Headed for the White House is the most left-wing member of the Senate, according to the National Journal. To the vice president's mansion is headed Joe Biden, third-most liberal as ranked by the National Journal, ahead of No. 4, Vermont Socialist Bernie Sanders.

What will this mean to America? An administration that is either at war with its base or at war with the nation.

America may desperately desire to close the book on the Bush presidency. Yet there is, as of now, no hard evidence it has embraced Obama, his ideology, or agenda. Indeed, his campaign testifies, by its policy shifts, that it is fully aware the nation is still resisting the idea of an Obama presidency.

In the later primaries, even as a panicked media were demanding that Hillary drop out of the race, she consistently routed Obama in Ohio and Pennsylvania and crushed him in West Virginia and Kentucky.

By April and May, the Democratic Party was manifesting all the symptoms of buyer's remorse over how it had voted in January and February.

Obama's convention put him eight points up. But, as soon as America heard Sarah Palin in St. Paul, the Republicans shot up 10 points and seemed headed for victory.

What brought about the Obama-Biden resurgence was nothing Obama and Biden did, but the mid-September crash of Fannie, Freddie, Lehman Brothers, AIG, the stock market, where $4 trillion was wiped out, the $700 billion bailout of Wall Street that enraged Middle America – and John McCain's classically inept handling of the crisis.

In short, Obama has still not closed the sale. Every time America takes a second look at him, it has second thoughts, and backs away.

Even after the media have mocked and pilloried Palin and ceded Obama and Biden victory in all four debates, the nation, according to Gallup, is slowly moving back toward the Republican ticket.

Moreover, Obama knows Middle America harbors deep suspicions of him. Thus, he has jettisoned the rhetoric about the "fierce urgency of now," and "We are the people we've been waiting for," even as he has jettisoned position after position to make himself acceptable.

____

In the commentary on the Obama-Biden ticket, who does the National Journal rank as the third-most liberal senator?

Given information =>
____

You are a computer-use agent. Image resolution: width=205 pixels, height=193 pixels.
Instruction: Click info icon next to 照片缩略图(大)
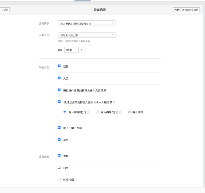click(120, 112)
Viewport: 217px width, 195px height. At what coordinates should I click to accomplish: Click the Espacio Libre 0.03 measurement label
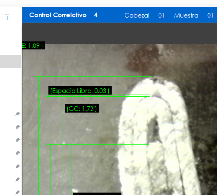(x=80, y=91)
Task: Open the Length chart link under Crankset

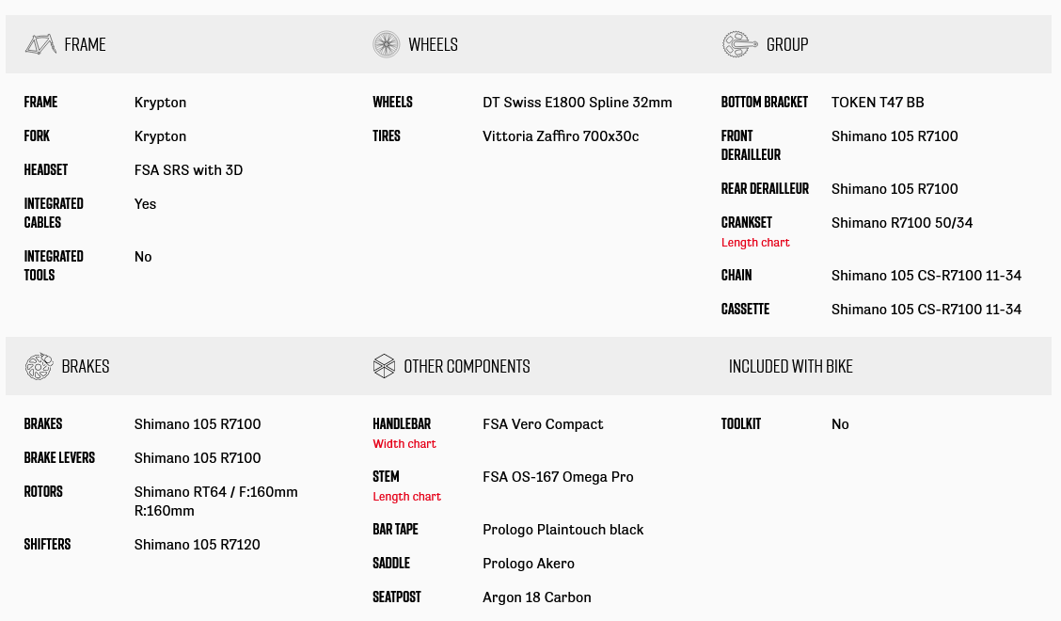Action: (x=755, y=243)
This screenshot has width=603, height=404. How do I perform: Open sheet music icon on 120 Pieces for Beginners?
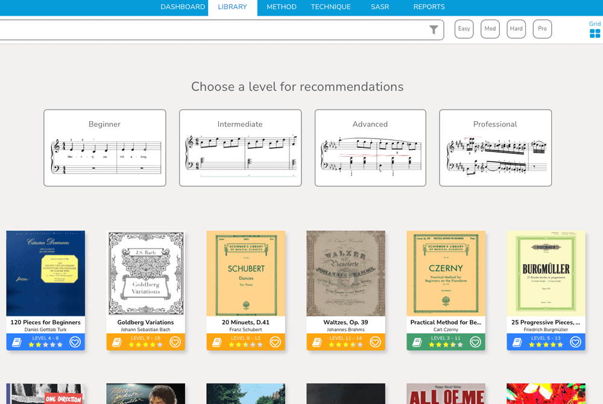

____

Completed exercise => Joe Biden